Обман Хлестакова не его вина, это кривой выход его сил, это гипербола, которой он вознаграждает себя за ничтожную цену обыкновенного «жребия». Хлестаков — генерал, Хлестаков — главнокомандующий, Хлестаков — гроза Государственного совета — не плут на вершине своего успеха, а человек, которому можно сочувствовать.
Таким и играет его Олег Басилашвили в Ленинградском Большом драматическом театре имени Горького.
Он внутренне преодолевает искус играть плута, потому что играется, потому что Хлестаков как будто и плутует на деле, но Хлестаков-мальчишка, Хлестаков-дитя выскакивает из него, из его дежурных улыбок, шарканий ножкой, рисовки.
Хлестаков в спектакле в железных клещах Осипа. Осип выплывает из-за его спины как фигура первой величины, как сила, которая руководит Хлестаковым, вертит им и всем, чем вертит тот в свою очередь. Городу кажется, что он дурачит «ревизора», но дурачит их всех Осип, он торжествует в финале, а не Хлестаков. А пока они с городом перебрасывают Ивана Александровича с рук на руки, как делают это чиновники, когда возвращаются после сытного «лабардана» в дом городничего.
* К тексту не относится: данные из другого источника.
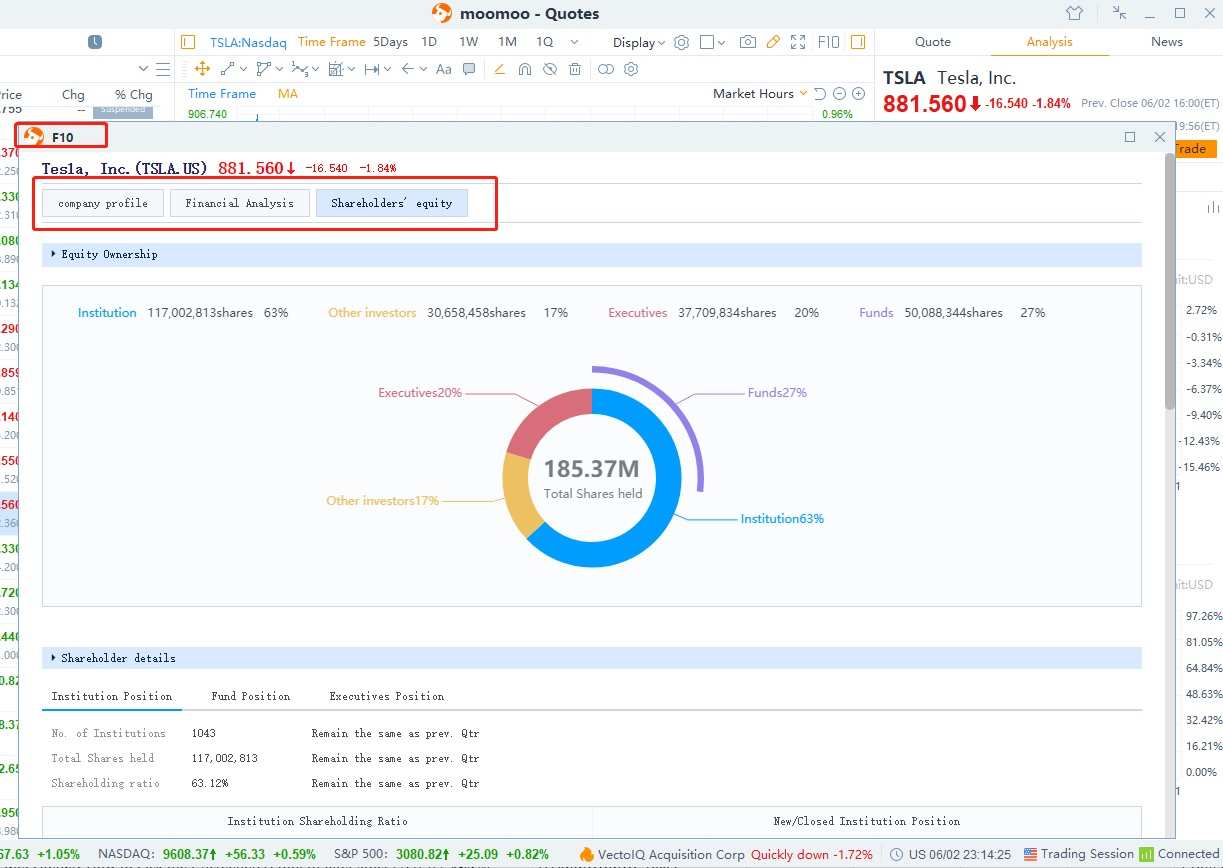This screenshot has height=868, width=1223.
Task: Toggle the right sidebar panel icon
Action: 857,42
У Гоголя нет этой сцены, она придумана, но придумана хлестко, и идет она под текст гоголевский. В пьесе текст произносится в доме, Товстоногов вынес его из стен. Он поместил всю честную компанию в дрожки, которые, качаясь и колыхаясь, скачут в зал. Красные лица, объятия, типично русская картина. Все фамильярно сбились в кучу, все «свои», и «ревизор» уже свой, не страшный. Хлестаков не сидит, он лежит у чиновников на коленях, и один из них поддерживает его ноги, другой голову. Они качают и баюкают его, как младенца, и подкладывают ему под голову подушку, ибо голова Хлестакова не держится: он пьян.
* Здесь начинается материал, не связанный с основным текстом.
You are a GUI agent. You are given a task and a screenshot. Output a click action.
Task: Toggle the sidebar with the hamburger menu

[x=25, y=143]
Изредка Хлестаков приподымается, осматривает нас осоловевшими глазами, что-то говорит, машет платочком. На запятках покачиваются двое квартальных, Лука Лукич Хлопов бренчит на гитаре, и все поют, и по залу прокатывается смех, который холодит сердце.
Тройка! Это тройка выехала на сцену, материализовалась, выскочила из пьесы. Вот она, вот кто едет в ней. Голова Хлестакова совсем падает, и тогда, чтобы взбодрить его, сидящие в дрожках переворачивают Ивана Александровича, и его голова оказывается там, где были ноги, а ноги там, где голова. Квартальные на запятках покачиваются все резвее, дрожки набирают ход, а песня уже не песня, а крик, он бьет нас по лицу как порывы ветра, и вдруг весь этот страшный символ начинает погружаться под сцену. Свет гаснет и тут же вспыхивает вновь. И перед стеной занавеса, прямо на нас, мелко работая ножками, бежит запыхавшийся, мокрый, несчастный Петр Иванович Бобчинский. Все лопается и трещит на нем, он сбрасывает с себя сюртук, он протягивает руки, умоляя попридержать ход, но дрожки уже далеко, и он бежит и бежит за ними, подгоняемый комически-зловещей музыкой.
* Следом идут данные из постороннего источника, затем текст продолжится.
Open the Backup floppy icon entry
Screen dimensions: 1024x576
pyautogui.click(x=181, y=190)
О спектакле Товстоногова уже много написано. Пишут, что главный герой его страх (так считает и сам режиссер), что черная кукла мистического «ревизора», которая висит над сценой и то и дело выхватывается светом прожектора, а иногда сходит на землю, дублируя Хлестакова, и есть удача, гвоздь всего. Это черный страх в черном небе, который спускается наконец оттуда под руку с жандармом.
Я так не думаю. Черная кукла показалась мне довеском к спектаклю. То, что происходило на сцене, то, что игралось, пелось и танцевалось, представлялось актерами, было гораздо страшней. Страшен был не ужас, изображаемый городничим, не эти подмены Хлестакова куклой, а соскакивание смеха в слезы, выпадание его в плач, позор и печаль человеческого.
Не сатиру я видел на сцене, а «смех, родившийся от любви», смех над «братом моим», который и в искаженности мечтаний своих все-таки мой брат. Помните гоголевские слова о Башмачкине: «Это брат твой»?